> _WHAT THIS TASK INVOLVES_
All lines of the material should be given again exactly.

> _MATERIAL SHOWN_
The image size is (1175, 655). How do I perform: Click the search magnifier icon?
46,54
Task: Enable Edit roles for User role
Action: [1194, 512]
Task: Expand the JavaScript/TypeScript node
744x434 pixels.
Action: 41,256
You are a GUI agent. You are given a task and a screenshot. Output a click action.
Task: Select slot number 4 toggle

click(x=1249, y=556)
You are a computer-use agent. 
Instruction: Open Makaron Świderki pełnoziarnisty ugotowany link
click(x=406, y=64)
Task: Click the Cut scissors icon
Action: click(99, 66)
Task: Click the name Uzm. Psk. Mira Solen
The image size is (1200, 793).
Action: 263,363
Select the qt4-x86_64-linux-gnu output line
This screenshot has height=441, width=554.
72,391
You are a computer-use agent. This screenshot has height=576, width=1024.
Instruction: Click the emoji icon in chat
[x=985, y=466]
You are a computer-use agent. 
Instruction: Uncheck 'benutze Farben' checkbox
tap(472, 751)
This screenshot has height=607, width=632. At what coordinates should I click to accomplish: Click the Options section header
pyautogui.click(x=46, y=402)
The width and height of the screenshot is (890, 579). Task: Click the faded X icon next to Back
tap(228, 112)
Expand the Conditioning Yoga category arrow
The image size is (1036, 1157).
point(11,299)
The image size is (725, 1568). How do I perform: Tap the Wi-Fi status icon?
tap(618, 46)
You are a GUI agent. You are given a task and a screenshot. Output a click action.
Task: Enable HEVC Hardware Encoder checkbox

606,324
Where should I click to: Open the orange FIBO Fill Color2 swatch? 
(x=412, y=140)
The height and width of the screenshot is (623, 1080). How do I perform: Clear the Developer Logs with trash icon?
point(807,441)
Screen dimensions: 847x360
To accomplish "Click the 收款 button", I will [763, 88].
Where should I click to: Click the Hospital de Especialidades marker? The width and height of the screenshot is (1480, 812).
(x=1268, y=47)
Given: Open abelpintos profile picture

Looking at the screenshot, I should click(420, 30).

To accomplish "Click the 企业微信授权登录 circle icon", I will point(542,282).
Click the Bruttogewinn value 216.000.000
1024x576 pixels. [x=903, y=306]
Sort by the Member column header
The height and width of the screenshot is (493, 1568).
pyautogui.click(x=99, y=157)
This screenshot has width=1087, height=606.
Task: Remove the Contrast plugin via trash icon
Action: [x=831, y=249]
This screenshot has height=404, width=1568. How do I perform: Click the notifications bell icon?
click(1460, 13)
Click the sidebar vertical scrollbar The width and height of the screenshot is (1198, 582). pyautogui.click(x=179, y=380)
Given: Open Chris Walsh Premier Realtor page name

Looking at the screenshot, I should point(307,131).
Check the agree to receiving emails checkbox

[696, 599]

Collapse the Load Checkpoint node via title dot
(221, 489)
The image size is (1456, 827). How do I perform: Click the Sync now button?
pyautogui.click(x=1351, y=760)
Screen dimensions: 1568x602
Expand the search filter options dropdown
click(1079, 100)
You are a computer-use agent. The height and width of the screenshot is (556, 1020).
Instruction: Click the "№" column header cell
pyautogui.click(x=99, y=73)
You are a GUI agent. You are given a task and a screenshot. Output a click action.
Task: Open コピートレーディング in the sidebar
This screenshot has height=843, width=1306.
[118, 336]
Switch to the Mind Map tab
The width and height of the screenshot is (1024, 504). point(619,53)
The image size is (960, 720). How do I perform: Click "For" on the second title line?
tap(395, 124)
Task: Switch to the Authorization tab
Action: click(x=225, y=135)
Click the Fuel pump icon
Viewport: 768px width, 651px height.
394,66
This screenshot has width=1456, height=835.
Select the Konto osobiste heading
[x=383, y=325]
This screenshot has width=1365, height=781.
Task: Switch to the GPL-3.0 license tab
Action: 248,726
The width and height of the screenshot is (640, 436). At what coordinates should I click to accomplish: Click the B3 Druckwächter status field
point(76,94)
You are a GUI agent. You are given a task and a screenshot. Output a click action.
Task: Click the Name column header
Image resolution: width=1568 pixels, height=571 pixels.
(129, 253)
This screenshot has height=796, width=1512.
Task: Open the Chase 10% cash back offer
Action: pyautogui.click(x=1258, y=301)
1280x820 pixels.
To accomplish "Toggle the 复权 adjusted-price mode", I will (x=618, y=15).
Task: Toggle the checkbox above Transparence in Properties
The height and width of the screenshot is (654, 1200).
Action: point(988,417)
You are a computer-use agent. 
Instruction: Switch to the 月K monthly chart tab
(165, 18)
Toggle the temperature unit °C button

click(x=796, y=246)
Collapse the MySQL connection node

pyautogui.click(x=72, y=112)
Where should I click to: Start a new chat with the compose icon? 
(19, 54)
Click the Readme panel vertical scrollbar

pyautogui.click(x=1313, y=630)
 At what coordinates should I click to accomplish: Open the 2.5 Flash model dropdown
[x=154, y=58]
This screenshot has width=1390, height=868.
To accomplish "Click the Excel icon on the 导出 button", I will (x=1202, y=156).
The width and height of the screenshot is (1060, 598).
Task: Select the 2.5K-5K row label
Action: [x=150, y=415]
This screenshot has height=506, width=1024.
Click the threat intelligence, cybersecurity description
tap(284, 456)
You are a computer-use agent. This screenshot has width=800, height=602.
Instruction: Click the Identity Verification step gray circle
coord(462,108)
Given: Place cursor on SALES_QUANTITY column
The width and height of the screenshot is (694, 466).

> _FINAL ANSWER_
The image size is (1175, 655). How do I perform: Click the search magnifier icon?
46,54
Task: Enable Edit roles for User role
Action: [1194, 512]
Task: Expand the JavaScript/TypeScript node
744x434 pixels.
Action: 41,256
You are a GUI agent. You are given a task and a screenshot. Output a click action.
Task: Select slot number 4 toggle

click(x=1249, y=556)
You are a computer-use agent. 
Instruction: Open Makaron Świderki pełnoziarnisty ugotowany link
click(x=406, y=64)
Task: Click the Cut scissors icon
Action: click(99, 66)
Task: Click the name Uzm. Psk. Mira Solen
The image size is (1200, 793).
Action: 263,363
Select the qt4-x86_64-linux-gnu output line
This screenshot has height=441, width=554.
72,391
You are a computer-use agent. This screenshot has height=576, width=1024.
Instruction: Click the emoji icon in chat
[x=985, y=466]
You are a computer-use agent. 
Instruction: Uncheck 'benutze Farben' checkbox
tap(472, 751)
This screenshot has height=607, width=632. At what coordinates should I click to accomplish: Click the Options section header
pyautogui.click(x=46, y=402)
The width and height of the screenshot is (890, 579). Task: Click the faded X icon next to Back
tap(228, 112)
Expand the Conditioning Yoga category arrow
The image size is (1036, 1157).
point(11,299)
The image size is (725, 1568). How do I perform: Tap the Wi-Fi status icon?
tap(618, 46)
You are a GUI agent. You are given a task and a screenshot. Output a click action.
Task: Enable HEVC Hardware Encoder checkbox

606,324
Where should I click to: Open the orange FIBO Fill Color2 swatch? 
(x=412, y=140)
The height and width of the screenshot is (623, 1080). How do I perform: Clear the Developer Logs with trash icon?
point(807,441)
Screen dimensions: 847x360
To accomplish "Click the 收款 button", I will [763, 88].
Where should I click to: Click the Hospital de Especialidades marker? The width and height of the screenshot is (1480, 812).
(x=1268, y=47)
Given: Open abelpintos profile picture

Looking at the screenshot, I should click(420, 30).

To accomplish "Click the 企业微信授权登录 circle icon", I will point(542,282).
Click the Bruttogewinn value 216.000.000
1024x576 pixels. [x=903, y=306]
Sort by the Member column header
The height and width of the screenshot is (493, 1568).
pyautogui.click(x=99, y=157)
This screenshot has width=1087, height=606.
Task: Remove the Contrast plugin via trash icon
Action: [x=831, y=249]
This screenshot has height=404, width=1568. How do I perform: Click the notifications bell icon?
click(1460, 13)
Click the sidebar vertical scrollbar The width and height of the screenshot is (1198, 582). pyautogui.click(x=179, y=380)
Given: Open Chris Walsh Premier Realtor page name

Looking at the screenshot, I should point(307,131).
Check the agree to receiving emails checkbox

[696, 599]

Collapse the Load Checkpoint node via title dot
(221, 489)
The image size is (1456, 827). How do I perform: Click the Sync now button?
pyautogui.click(x=1351, y=760)
Screen dimensions: 1568x602
Expand the search filter options dropdown
click(1079, 100)
You are a computer-use agent. The height and width of the screenshot is (556, 1020).
Instruction: Click the "№" column header cell
pyautogui.click(x=99, y=73)
You are a GUI agent. You are given a task and a screenshot. Output a click action.
Task: Open コピートレーディング in the sidebar
This screenshot has height=843, width=1306.
[118, 336]
Switch to the Mind Map tab
The width and height of the screenshot is (1024, 504). point(619,53)
The image size is (960, 720). How do I perform: Click "For" on the second title line?
tap(395, 124)
Task: Switch to the Authorization tab
Action: click(x=225, y=135)
Click the Fuel pump icon
Viewport: 768px width, 651px height.
394,66
This screenshot has width=1456, height=835.
Select the Konto osobiste heading
[x=383, y=325]
This screenshot has width=1365, height=781.
Task: Switch to the GPL-3.0 license tab
Action: 248,726
The width and height of the screenshot is (640, 436). At what coordinates should I click to accomplish: Click the B3 Druckwächter status field
point(76,94)
You are a GUI agent. You are given a task and a screenshot. Output a click action.
Task: Click the Name column header
Image resolution: width=1568 pixels, height=571 pixels.
(129, 253)
This screenshot has height=796, width=1512.
Task: Open the Chase 10% cash back offer
Action: pyautogui.click(x=1258, y=301)
1280x820 pixels.
To accomplish "Toggle the 复权 adjusted-price mode", I will (x=618, y=15).
Task: Toggle the checkbox above Transparence in Properties
The height and width of the screenshot is (654, 1200).
Action: point(988,417)
You are a computer-use agent. 
Instruction: Switch to the 月K monthly chart tab
(165, 18)
Toggle the temperature unit °C button

click(x=796, y=246)
Collapse the MySQL connection node

pyautogui.click(x=72, y=112)
Where should I click to: Start a new chat with the compose icon? 
(19, 54)
Click the Readme panel vertical scrollbar

pyautogui.click(x=1313, y=630)
 At what coordinates should I click to accomplish: Open the 2.5 Flash model dropdown
[x=154, y=58]
This screenshot has width=1390, height=868.
To accomplish "Click the Excel icon on the 导出 button", I will (x=1202, y=156).
The width and height of the screenshot is (1060, 598).
Task: Select the 2.5K-5K row label
Action: [x=150, y=415]
This screenshot has height=506, width=1024.
Click the threat intelligence, cybersecurity description
tap(284, 456)
You are a computer-use agent. This screenshot has width=800, height=602.
Instruction: Click the Identity Verification step gray circle
coord(462,108)
Given: Place cursor on SALES_QUANTITY column
The width and height of the screenshot is (694, 466).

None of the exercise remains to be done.